When I travel, I am a market fiend.
In Oaxaca I wander down sidewalks where shaggy scrolls of true cinnamon, spilling out of burlap bags, perfume the air with a sweet, woody scent that mingles with the rich fragrance of cacao beans. Irresistible. I head to the airport lugging a one-kilo plastic bag of chocolate, freshly ground with sugar, almonds and spice, oozing and warm from the molino.
Time means nothing when I’m looking for spices.
In Mumbai’s Mirchi Galli one afternoon I drift into a spice merchant’s stall where candy-coated fennel and anise seeds, coconut and silver-covered spices are laid out like treasures in tiny wooden boxes. They are the world’s most sublime sweets and breath fresheners, a delicious nibble after a spicy meal. I mix my own colors and flavors to bring home. Suddenly it’s evening and the stalls are closing up.
And when I return home, I kick myself. “Why didn’t you buy more?”
If your passport’s nudging you this fall, consider planning a trip that includes a fantastic market or spice destination. In Food & Wine’s online edition, Israeli-born spice merchant Lior Lev Sercarz recently tapped Tel Aviv’s Levinsky Market (see a great post here) not only as his top spot for spices, but also for “grains, legumes and dried fruit…”
Sercarz’s favorite spice shops are in France. Israel, in the Marais, gets the nod as a “nostalgic store,” while he calls Epices Roellinger an “expert venture.” The three shops, located in Paris and Brittany, are owned by the sea-faring chef Olivier Roellinger, with whom Sercarz apprenticed at Les Maisons de Bricourt.
You can read more about Lior Lev Sercarz and his spice blends here, and about Olivier Roellinger’s dreamy Paris store (and the ship made of cloves) here. For Saveur editor-in chief James Oseland’s favorite Asian markets, go here. They’re all on SpiceLines.

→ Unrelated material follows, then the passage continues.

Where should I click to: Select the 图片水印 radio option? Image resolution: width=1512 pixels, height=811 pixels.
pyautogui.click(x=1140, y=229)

If a spice trip is not in your immediate future, don’t despair. Homebound cooks can travel the world from their kitchen. The October 2012 issue of Saveur features 101 Classic Recipes, including a few dishes that might have come straight from a market. See #3, Naomi Duguid’s recipe for Laab, Thai Minced Pork Salad, which she first tasted “at a rural market in southern Yunnan, the Chinese province which borders Southeast Asia. “
Duguid, whose Burmese cookbook is due out soon, writes: “This was laab at its plainest, and closest to its origins: raw minced pork blended with hot chilies, Sichuan pepper, and salt….I stood under an awning with a crowd of locals, eating, like them, with my fingers, delicious mouthful by mouthful.” In her recipe, the pork is cooked and seasoned with no fewer than 12 spices and herbs, among them Chinese five spice powder, crushed red pepper, mint and lemongrass.
Other transporting recipes include #38, author Suketu Mehta’s Chana Masala, “a simple chickpea stew…the food of the poor, the handcart pullers, and #87, novelist Diana Abu-Jaber’s Baklava, which “always evokes my father’s kitchen.” She writes, “When my father made his baklava—phyllo pastry luxuriating in syrup sweetening a layer of ground nuts—the smell filled the house. Back then, I believed he’d invented the stuff.”
And if you, like me, are avidly awaiting delivery of Jerusalem: A Cookbook by Yotam Ottolenghi and Sami Tamimi, chef-owners of the Ottolenghi restaurants in London, there’s a fantastic recipe for Roasted Chicken with Clementines and Arak in last weekend’s Wall Street Journal. The dish is a wonderful way to sneak up on fall: I substituted sweet Cara Cara oranges for the clementines and Pernod for the arak, a powerful anise flavored liquor traditionally consumed in the Middle East, and it was utterly delicious.
In the accompanying article, “Revisit the Food of Jerusalem,” Katy McLaughlin writes that the Jerusalem-born chefs, one Arab and the other Jewish, “have returned to their roots with a cookbook that examines the multifarious nature of their hometown’s cuisine.”
The authors, says McClaughlin, don’t shy away from contentious subjects. Take, for instance, “wild za’atar, an herb that grows in the mountains around Jerusalem….For generations, Arabs have collected it and integrated it into myriad dishes. This local custom has become one of the many ‘thorny subjects poisoning the fraught relationship between Arabs and Jews,’” because Israel has forbidden anyone to gather wild za’atar, on the grounds that it is endangered.
Sometimes I wonder if reading about a place is almost as good as being there… What do you think?